- _TASK_
Recast every line of the rows below as a Markdown table with the columns "Row" and "Text". Number each line in order under "Row", and leave out blank lines.

--- Start of DATA EXCERPTS ---

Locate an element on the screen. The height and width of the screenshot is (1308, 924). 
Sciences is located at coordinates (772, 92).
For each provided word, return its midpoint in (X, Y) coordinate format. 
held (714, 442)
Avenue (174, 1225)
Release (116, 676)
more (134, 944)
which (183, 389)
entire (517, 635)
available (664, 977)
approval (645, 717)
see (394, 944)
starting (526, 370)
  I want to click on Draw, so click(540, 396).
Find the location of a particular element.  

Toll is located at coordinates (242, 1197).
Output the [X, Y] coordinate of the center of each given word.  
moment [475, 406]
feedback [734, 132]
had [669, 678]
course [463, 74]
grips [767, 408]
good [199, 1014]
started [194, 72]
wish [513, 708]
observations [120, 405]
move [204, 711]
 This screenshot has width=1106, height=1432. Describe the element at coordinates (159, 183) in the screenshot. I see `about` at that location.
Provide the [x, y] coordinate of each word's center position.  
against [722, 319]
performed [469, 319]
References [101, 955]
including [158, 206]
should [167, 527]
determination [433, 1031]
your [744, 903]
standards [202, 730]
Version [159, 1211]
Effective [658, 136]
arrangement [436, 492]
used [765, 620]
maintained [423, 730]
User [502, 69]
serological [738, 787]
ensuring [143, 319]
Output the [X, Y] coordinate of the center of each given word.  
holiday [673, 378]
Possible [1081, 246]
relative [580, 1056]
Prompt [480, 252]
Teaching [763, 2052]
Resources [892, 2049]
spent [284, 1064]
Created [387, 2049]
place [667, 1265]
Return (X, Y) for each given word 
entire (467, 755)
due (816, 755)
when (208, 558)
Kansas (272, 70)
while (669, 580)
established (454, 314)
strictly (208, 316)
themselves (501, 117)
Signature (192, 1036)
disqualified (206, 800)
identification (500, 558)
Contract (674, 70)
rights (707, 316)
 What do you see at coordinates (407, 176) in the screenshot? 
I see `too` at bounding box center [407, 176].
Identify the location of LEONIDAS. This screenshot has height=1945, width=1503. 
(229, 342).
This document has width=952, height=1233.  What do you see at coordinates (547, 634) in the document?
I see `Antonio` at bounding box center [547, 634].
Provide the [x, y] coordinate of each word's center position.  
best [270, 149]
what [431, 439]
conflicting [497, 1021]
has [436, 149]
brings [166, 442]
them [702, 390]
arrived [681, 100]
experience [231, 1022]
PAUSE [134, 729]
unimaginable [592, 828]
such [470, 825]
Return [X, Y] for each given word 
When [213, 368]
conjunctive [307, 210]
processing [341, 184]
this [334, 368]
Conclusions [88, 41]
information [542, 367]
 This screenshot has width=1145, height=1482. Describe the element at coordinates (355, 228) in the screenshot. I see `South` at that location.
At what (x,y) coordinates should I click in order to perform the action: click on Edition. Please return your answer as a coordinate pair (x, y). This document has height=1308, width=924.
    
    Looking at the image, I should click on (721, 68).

--- End of DATA EXCERPTS ---

- _FULL ANSWER_
| Row | Text |
|---|---|
| 1 | Locate an element on the screen. The height and width of the screenshot is (1308, 924).  |
| 2 | Sciences is located at coordinates (772, 92). |
| 3 | For each provided word, return its midpoint in (X, Y) coordinate format.  |
| 4 | held (714, 442) |
| 5 | Avenue (174, 1225) |
| 6 | Release (116, 676) |
| 7 | more (134, 944) |
| 8 | which (183, 389) |
| 9 | entire (517, 635) |
| 10 | available (664, 977) |
| 11 | approval (645, 717) |
| 12 | see (394, 944) |
| 13 | starting (526, 370) |
| 14 |   I want to click on Draw, so click(540, 396). |
| 15 | Find the location of a particular element.   |
| 16 | Toll is located at coordinates (242, 1197). |
| 17 | Output the [X, Y] coordinate of the center of each given word.   |
| 18 | moment [475, 406] |
| 19 | feedback [734, 132] |
| 20 | had [669, 678] |
| 21 | course [463, 74] |
| 22 | grips [767, 408] |
| 23 | good [199, 1014] |
| 24 | started [194, 72] |
| 25 | wish [513, 708] |
| 26 | observations [120, 405] |
| 27 | move [204, 711] |
| 28 |  This screenshot has width=1106, height=1432. Describe the element at coordinates (159, 183) in the screenshot. I see `about` at that location. |
| 29 | Provide the [x, y] coordinate of each word's center position.   |
| 30 | against [722, 319] |
| 31 | performed [469, 319] |
| 32 | References [101, 955] |
| 33 | including [158, 206] |
| 34 | should [167, 527] |
| 35 | determination [433, 1031] |
| 36 | your [744, 903] |
| 37 | standards [202, 730] |
| 38 | Version [159, 1211] |
| 39 | Effective [658, 136] |
| 40 | arrangement [436, 492] |
| 41 | used [765, 620] |
| 42 | maintained [423, 730] |
| 43 | User [502, 69] |
| 44 | serological [738, 787] |
| 45 | ensuring [143, 319] |
| 46 | Output the [X, Y] coordinate of the center of each given word.   |
| 47 | holiday [673, 378] |
| 48 | Possible [1081, 246] |
| 49 | relative [580, 1056] |
| 50 | Prompt [480, 252] |
| 51 | Teaching [763, 2052] |
| 52 | Resources [892, 2049] |
| 53 | spent [284, 1064] |
| 54 | Created [387, 2049] |
| 55 | place [667, 1265] |
| 56 | Return (X, Y) for each given word  |
| 57 | entire (467, 755) |
| 58 | due (816, 755) |
| 59 | when (208, 558) |
| 60 | Kansas (272, 70) |
| 61 | while (669, 580) |
| 62 | established (454, 314) |
| 63 | strictly (208, 316) |
| 64 | themselves (501, 117) |
| 65 | Signature (192, 1036) |
| 66 | disqualified (206, 800) |
| 67 | identification (500, 558) |
| 68 | Contract (674, 70) |
| 69 | rights (707, 316) |
| 70 |  What do you see at coordinates (407, 176) in the screenshot?  |
| 71 | I see `too` at bounding box center [407, 176]. |
| 72 | Identify the location of LEONIDAS. This screenshot has height=1945, width=1503.  |
| 73 | (229, 342). |
| 74 | This document has width=952, height=1233.  What do you see at coordinates (547, 634) in the document? |
| 75 | I see `Antonio` at bounding box center [547, 634]. |
| 76 | Provide the [x, y] coordinate of each word's center position.   |
| 77 | best [270, 149] |
| 78 | what [431, 439] |
| 79 | conflicting [497, 1021] |
| 80 | has [436, 149] |
| 81 | brings [166, 442] |
| 82 | them [702, 390] |
| 83 | arrived [681, 100] |
| 84 | experience [231, 1022] |
| 85 | PAUSE [134, 729] |
| 86 | unimaginable [592, 828] |
| 87 | such [470, 825] |
| 88 | Return [X, Y] for each given word  |
| 89 | When [213, 368] |
| 90 | conjunctive [307, 210] |
| 91 | processing [341, 184] |
| 92 | this [334, 368] |
| 93 | Conclusions [88, 41] |
| 94 | information [542, 367] |
| 95 |  This screenshot has width=1145, height=1482. Describe the element at coordinates (355, 228) in the screenshot. I see `South` at that location. |
| 96 | At what (x,y) coordinates should I click in order to perform the action: click on Edition. Please return your answer as a coordinate pair (x, y). This document has height=1308, width=924. |
| 97 |     Looking at the image, I should click on (721, 68). |